En algunos casos, puede ser necesario hospitalizar a la paciente para proporcionarle cuidados más intensivos, como la administración de líquidos por vía intravenosa si la deshidratación es un problema.
Tratamiento del Citomegalovirus (CMV)
Si se ha diagnosticado una infección por CMV en la madre durante la gestación, es importante establecer un tratamiento adecuado. Del mismo modo, si el bebé nace con infección por CMV, será necesario establecer un tratamiento temprano para evitar posibles secuelas. Por ello, es importante administrar antivirales de manera controlada para reducir la posibilidad de efectos adversos. Por ejemplo, se puede administrar valaciclovir hasta la semana 20 de gestación, suspendiéndose el tratamiento si la amniocentesis resulta negativa.
Medidas Preventivas
Dado que la mononucleosis y el CMV son altamente contagiosos, es crucial tomar medidas para prevenir la infección durante el embarazo. Si la mujer embarazada no ha pasado la infección y no tiene inmunidad, deberá extremar las precauciones:
- Higiene de manos rigurosa: Lavarse las manos a conciencia con agua y jabón durante 15-30 segundos, especialmente después de cambiar pañales, alimentar a un niño, limpiarle la nariz o la baba, y tocar sus juguetes.
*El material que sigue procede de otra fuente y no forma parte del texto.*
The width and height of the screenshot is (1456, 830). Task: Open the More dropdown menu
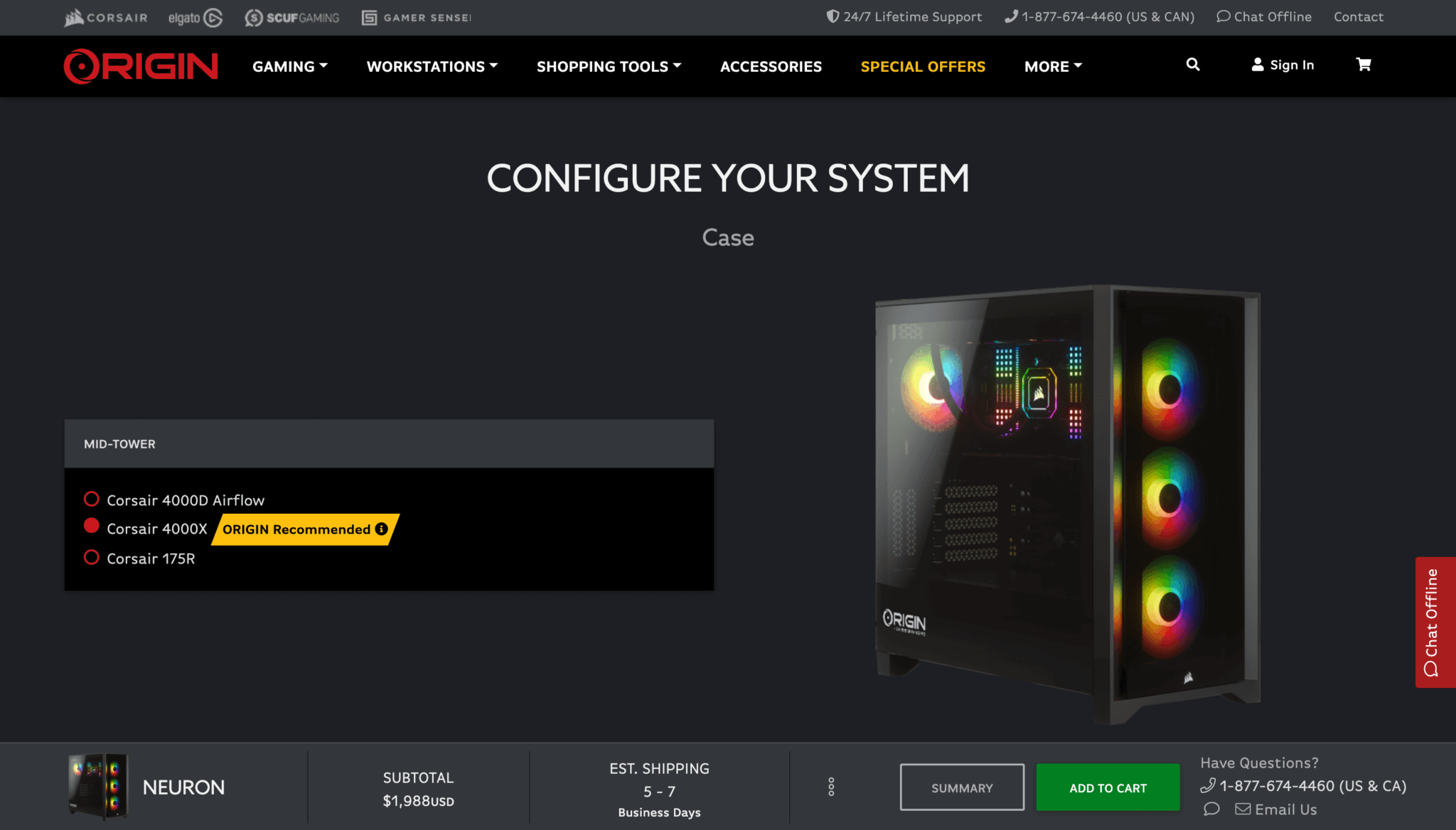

- Evitar contacto directo con secreciones: Mucho cuidado con la orina, saliva, heces, semen y otras secreciones, en especial de niños pequeños. En los objetos secos, los virus mueren en varios minutos, pero mientras se mantenga humedad pueden aguantar.
- No compartir objetos de uso personal: No compartir alimentos, bebidas ni cubiertos con niños pequeños.
- Limpieza y desinfección: Limpiar con productos de uso doméstico los juguetes, mesas y otras superficies que entren en contacto con la orina o la saliva del niño. Lavadoras frecuentes para textiles (con algún desinfectante compatible con peques y bebés) y atención a pomos de puertas, interruptores, la tapa del WC, botones de cisterna y grifos.
- Distancia física: No besar a niños menores de 6 años en la boca o en la mejilla. Si se duerme en la misma habitación que un niño con síntomas, mantener un metro de distancia para evitar contagios con toses y estornudos.
- Uso de mascarilla: Si se está cerca de niños pequeños, especialmente al toser y estornudar, es recomendable usar una mascarilla.
- Precauciones laborales: Si se trabaja en una guardería, preguntar si es posible cambiar las responsabilidades para tener menos contacto con niños pequeños (especialmente de 1 a 2 años y medio), o extremar las medidas higiénicas.
- Relaciones sexuales seguras: Mantener relaciones sexuales seguras utilizando métodos anticonceptivos como el preservativo si se desconoce el estado de infección de la pareja.
En caso de notar cualquier síntoma compatible, es fundamental acudir lo antes posible al especialista. La cooperación entre la paciente y su equipo de atención médica juega un papel fundamental en el mantenimiento de un embarazo seguro y saludable frente a la amenaza de estas infecciones virales.